[AIM]:
Summarize the numbered legal questions below in two sentences.

2.ABC Computers is a manufacturer and seller of personal computers and tablets. ABC entered into agreements with suppliers requiring that such suppliers not sell ABC’s computers below ABC’s suggested minimum retail price and in return, ABC would not sell its products at retail prices in the store owners’ territories. ABC decided not to sell any more computers unless an additional software package was purchased. A competitor informed the Office of the Attorney General of this policy, asserting it was illegal. Additionally, the new model of ABC’s computer has caught on fire, causing injuries to consumers. Explain what ABC should do to protect consumers. Also consider whether there have been any violations under the antitrust and related laws and the governmental agencies involved in these types of cases.

(Points : 30)

3.Prior to the 1935 Case of “McPhearson v. Buick Motors”, manufacturers had little or no liability exposure for malfunctions of their products that lead to injuries or death to individuals from said product failure. What was the specific problem associated with this new Buick Automobile, and what two alternative legal claims did Buick Motors direct Mr. MacPhearson to pursue as opposed to his claim against them? What specific legal liability regarding manufactured products developed from this case, and what is its lasting effect in today’s world of consumer products? (Points : 30)

4.A large old brick building is being torn-down by a large well known contractor, and the bricks are just being thrown in a ditch by the road, apparently for disposal. A builder of small brick buildings on the outskirts of town notices two teenagers sitting in a large pickup truck, eating lunch, and watching the bricks being thrown into the ditch. The builder walks up to the teenagers and says, “if you guys will gather up those bricks being thrown in the ditch, put them in your truck, and deliver to my construction site at 1240 Oak Street, I will give you 6 cents a piece for the bricks”. The teenagers just smile and keep on eating their lunch. The builder leaves and goes back to 1240 Oak Street, where his crew is assembling a small brick building. At 4:00 PM that afternoon, the two teenagers drive up to 1240 Oak Street with their pickup truck loaded with bricks. They go up to the builder and say, “okay we are delivering 8,000 bricks, so at 6 cents per brick, you owe us $480”. The builder laughs and says, “I don’t really need them, you should just take them back and dump them in the ditch”. Do you think the teenagers have a contractual claim against the builder that they can recover on in court? How should they proceed? (Points : 30)

5.

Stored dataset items
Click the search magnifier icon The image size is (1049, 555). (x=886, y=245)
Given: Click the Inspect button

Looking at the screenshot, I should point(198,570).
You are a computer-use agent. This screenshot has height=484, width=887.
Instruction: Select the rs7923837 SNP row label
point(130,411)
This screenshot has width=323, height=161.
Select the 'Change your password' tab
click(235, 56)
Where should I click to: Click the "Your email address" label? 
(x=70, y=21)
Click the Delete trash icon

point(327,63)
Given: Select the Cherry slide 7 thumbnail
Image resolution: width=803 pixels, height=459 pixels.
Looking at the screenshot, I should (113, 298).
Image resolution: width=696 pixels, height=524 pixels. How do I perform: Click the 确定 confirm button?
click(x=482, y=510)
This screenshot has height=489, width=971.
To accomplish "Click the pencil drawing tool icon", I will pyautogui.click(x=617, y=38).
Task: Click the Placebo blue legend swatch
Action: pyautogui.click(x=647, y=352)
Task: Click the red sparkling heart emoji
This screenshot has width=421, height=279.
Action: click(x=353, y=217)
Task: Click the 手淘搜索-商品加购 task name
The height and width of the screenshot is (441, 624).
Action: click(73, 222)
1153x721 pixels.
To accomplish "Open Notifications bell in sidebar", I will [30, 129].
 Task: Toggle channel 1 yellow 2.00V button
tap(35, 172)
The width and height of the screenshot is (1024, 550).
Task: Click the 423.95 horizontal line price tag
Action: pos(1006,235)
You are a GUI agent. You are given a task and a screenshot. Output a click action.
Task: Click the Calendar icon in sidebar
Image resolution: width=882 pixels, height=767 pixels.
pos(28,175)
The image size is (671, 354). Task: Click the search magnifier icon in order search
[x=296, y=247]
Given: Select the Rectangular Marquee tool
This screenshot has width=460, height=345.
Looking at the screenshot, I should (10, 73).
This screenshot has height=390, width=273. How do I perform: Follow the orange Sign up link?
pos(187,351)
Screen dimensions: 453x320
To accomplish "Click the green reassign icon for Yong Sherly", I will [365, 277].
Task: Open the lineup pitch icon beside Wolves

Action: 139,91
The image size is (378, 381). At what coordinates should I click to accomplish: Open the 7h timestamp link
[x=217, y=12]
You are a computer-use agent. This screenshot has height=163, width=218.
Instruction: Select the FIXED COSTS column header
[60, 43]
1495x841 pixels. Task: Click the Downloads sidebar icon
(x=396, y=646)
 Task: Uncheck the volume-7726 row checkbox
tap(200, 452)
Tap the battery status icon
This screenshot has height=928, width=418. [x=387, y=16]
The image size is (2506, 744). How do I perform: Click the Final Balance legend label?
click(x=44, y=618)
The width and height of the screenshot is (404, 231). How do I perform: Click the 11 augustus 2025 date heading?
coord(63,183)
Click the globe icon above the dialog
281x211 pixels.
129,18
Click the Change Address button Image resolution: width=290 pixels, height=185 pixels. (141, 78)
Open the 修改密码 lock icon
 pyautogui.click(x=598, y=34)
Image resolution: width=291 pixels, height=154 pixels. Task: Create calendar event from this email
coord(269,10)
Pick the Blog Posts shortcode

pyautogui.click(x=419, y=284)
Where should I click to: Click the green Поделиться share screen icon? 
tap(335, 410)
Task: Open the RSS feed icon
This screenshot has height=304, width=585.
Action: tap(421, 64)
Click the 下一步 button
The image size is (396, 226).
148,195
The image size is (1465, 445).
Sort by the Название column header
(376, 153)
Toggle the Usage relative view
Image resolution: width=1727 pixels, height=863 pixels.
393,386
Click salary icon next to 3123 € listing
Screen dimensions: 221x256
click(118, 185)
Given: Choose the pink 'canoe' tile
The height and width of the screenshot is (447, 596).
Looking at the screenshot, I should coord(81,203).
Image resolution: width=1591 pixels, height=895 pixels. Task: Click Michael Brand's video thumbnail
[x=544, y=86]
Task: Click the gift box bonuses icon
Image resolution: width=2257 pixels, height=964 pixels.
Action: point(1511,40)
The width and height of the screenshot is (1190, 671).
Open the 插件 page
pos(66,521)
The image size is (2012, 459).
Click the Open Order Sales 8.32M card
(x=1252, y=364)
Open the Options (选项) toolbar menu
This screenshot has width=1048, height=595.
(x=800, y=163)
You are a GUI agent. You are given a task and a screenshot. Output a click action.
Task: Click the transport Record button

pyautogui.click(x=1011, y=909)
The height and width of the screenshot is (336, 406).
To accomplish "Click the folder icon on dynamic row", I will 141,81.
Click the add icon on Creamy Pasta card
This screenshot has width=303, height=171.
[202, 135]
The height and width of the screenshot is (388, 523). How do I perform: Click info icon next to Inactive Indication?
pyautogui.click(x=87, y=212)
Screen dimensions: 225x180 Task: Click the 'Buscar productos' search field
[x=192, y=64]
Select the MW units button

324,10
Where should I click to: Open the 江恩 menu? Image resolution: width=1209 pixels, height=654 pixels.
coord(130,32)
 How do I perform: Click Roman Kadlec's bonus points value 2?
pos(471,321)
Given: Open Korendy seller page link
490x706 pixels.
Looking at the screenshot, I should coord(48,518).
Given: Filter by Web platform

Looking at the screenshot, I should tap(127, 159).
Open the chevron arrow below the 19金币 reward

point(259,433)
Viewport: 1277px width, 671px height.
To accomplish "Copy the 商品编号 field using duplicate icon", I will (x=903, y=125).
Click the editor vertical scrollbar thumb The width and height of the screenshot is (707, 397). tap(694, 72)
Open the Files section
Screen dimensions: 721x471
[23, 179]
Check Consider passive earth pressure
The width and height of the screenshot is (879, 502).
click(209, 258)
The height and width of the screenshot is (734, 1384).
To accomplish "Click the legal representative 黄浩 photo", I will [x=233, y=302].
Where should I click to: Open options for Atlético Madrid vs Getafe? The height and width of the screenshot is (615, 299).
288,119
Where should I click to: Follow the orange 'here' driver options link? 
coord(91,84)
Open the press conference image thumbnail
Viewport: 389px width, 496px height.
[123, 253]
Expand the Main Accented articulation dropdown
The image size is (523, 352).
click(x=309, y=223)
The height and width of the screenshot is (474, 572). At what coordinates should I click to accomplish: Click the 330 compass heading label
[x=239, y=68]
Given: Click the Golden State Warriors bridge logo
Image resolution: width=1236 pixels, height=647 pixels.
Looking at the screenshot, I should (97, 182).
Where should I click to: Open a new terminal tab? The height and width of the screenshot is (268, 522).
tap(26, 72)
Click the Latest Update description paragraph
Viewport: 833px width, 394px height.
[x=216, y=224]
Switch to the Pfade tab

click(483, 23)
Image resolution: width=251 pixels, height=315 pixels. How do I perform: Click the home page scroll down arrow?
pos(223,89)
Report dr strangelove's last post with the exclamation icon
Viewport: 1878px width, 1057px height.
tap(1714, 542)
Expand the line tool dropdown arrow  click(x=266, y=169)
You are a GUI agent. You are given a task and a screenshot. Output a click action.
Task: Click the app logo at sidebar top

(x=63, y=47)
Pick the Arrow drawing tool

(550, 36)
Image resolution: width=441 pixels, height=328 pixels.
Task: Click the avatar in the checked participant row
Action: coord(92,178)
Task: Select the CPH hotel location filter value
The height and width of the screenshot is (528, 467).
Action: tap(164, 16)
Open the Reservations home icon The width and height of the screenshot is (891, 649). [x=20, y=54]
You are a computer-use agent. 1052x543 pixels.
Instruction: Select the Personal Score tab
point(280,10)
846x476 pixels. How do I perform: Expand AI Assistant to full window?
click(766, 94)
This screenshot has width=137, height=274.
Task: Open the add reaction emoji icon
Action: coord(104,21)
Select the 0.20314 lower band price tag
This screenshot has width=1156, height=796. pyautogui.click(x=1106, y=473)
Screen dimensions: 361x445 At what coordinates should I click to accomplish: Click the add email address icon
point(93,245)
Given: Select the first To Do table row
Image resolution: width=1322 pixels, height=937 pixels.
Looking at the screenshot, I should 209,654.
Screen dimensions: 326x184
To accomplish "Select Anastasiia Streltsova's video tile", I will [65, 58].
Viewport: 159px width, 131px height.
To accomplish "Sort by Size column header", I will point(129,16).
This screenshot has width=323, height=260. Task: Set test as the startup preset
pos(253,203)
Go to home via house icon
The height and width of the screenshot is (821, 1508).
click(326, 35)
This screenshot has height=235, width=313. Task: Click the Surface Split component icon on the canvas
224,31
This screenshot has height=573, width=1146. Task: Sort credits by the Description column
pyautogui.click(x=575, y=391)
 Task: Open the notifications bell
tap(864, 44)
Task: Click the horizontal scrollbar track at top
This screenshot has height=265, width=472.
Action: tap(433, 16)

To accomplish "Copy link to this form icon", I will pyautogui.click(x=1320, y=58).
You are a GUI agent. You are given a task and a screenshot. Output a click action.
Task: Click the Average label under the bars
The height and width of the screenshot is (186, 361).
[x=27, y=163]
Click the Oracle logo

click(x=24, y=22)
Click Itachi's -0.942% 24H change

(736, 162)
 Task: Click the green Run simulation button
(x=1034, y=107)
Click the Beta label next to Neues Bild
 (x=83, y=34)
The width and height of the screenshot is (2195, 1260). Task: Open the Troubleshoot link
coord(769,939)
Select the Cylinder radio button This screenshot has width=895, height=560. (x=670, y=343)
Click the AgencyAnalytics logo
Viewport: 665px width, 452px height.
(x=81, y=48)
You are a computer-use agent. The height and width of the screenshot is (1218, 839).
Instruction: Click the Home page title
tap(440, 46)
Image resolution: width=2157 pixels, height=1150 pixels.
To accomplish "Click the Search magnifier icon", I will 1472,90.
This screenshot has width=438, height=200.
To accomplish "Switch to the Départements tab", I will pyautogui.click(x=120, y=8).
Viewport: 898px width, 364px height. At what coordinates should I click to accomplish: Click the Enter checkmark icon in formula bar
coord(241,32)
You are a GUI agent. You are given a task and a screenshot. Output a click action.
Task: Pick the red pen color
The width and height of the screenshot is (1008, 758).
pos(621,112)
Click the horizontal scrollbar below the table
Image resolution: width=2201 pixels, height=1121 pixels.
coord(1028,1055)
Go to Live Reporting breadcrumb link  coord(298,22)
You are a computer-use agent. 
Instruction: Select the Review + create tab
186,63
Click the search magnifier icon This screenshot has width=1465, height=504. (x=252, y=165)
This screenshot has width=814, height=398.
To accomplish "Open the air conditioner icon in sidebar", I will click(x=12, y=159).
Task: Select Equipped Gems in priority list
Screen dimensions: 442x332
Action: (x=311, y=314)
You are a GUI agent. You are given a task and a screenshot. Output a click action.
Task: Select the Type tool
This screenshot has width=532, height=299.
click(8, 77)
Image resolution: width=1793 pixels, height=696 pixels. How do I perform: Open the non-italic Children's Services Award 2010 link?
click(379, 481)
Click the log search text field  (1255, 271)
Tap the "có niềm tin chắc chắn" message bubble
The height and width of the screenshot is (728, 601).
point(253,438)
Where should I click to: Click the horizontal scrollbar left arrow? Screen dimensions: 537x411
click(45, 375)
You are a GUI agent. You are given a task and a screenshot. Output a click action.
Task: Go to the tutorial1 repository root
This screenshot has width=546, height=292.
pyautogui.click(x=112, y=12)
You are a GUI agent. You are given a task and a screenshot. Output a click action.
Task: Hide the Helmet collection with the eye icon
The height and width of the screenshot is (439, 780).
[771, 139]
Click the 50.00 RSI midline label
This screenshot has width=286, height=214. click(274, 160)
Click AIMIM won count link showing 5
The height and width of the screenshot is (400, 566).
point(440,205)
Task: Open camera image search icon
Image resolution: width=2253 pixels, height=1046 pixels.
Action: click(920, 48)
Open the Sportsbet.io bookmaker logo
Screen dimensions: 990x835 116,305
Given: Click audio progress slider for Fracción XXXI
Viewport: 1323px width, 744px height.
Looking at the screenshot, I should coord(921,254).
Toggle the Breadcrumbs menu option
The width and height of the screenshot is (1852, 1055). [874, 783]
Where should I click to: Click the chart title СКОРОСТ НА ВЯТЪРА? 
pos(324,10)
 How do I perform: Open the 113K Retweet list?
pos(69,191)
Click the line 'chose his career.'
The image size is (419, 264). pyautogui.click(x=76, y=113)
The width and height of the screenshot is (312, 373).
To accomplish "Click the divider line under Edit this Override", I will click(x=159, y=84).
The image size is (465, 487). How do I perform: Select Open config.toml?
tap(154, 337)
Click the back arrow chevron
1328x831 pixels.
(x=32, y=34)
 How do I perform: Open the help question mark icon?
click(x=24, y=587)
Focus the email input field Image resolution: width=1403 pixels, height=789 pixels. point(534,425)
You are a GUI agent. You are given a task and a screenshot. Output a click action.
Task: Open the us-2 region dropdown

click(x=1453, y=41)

[THE OUTPUT]:
The first question describes ABC Computers, which restricts its suppliers' pricing, requires buyers to purchase an extra software package, and sells a new model that has caught fire and injured consumers, and it asks how ABC should protect consumers, whether antitrust and related laws were violated, and which government agencies are involved. The second asks about the product problem, the alternative claims, and the manufacturer liability arising from "McPhearson v. Buick Motors", and the third asks whether two teenagers who delivered 8,000 bricks after a builder's offer of 6 cents apiece have a contractual claim when the builder refuses to pay.